[What you need to do]: Only a number is wanted: how many lines of the entries include the string "header"?

☆ ☆ ☆

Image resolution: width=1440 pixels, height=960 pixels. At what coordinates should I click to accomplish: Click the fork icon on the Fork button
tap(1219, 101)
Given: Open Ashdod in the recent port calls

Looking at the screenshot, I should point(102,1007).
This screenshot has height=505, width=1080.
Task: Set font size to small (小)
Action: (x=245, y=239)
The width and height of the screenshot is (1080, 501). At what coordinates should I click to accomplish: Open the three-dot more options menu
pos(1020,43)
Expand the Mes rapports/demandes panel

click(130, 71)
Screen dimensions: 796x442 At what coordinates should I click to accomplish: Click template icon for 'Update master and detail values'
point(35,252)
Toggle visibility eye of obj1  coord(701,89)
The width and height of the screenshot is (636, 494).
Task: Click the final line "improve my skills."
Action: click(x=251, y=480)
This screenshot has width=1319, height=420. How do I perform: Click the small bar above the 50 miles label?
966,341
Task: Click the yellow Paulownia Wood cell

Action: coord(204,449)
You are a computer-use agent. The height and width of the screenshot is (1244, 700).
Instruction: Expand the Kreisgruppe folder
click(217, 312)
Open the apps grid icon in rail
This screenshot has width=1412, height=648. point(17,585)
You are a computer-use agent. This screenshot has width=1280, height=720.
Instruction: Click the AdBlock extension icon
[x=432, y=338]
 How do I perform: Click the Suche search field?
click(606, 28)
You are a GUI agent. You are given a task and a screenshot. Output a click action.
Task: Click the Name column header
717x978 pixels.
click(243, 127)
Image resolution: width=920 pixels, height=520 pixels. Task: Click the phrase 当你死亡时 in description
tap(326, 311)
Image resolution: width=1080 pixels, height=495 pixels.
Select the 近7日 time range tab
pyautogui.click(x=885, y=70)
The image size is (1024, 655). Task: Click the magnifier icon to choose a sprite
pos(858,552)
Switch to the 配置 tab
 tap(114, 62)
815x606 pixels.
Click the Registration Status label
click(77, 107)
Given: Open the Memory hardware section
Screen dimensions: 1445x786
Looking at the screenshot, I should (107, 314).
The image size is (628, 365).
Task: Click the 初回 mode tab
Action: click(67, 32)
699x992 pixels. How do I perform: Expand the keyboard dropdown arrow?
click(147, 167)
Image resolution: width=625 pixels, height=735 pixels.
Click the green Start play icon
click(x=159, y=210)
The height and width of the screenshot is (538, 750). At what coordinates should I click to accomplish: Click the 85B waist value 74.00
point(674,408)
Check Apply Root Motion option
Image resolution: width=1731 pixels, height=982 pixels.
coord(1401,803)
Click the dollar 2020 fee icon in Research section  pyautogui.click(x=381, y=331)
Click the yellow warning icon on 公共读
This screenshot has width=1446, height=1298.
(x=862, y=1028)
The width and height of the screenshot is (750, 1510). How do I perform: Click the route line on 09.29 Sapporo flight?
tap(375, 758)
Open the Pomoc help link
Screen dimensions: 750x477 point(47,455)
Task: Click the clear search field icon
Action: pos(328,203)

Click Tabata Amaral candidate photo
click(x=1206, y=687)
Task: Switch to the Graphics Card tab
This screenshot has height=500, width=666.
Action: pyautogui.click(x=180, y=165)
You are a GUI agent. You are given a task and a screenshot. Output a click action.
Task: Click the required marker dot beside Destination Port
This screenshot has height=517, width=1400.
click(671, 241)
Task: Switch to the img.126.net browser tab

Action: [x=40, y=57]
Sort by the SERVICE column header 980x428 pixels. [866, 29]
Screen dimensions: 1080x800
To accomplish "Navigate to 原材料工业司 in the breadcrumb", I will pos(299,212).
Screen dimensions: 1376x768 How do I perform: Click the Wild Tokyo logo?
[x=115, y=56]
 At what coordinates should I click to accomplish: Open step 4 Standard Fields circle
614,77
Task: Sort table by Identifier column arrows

☆ ☆ ☆

[Solution below]: 2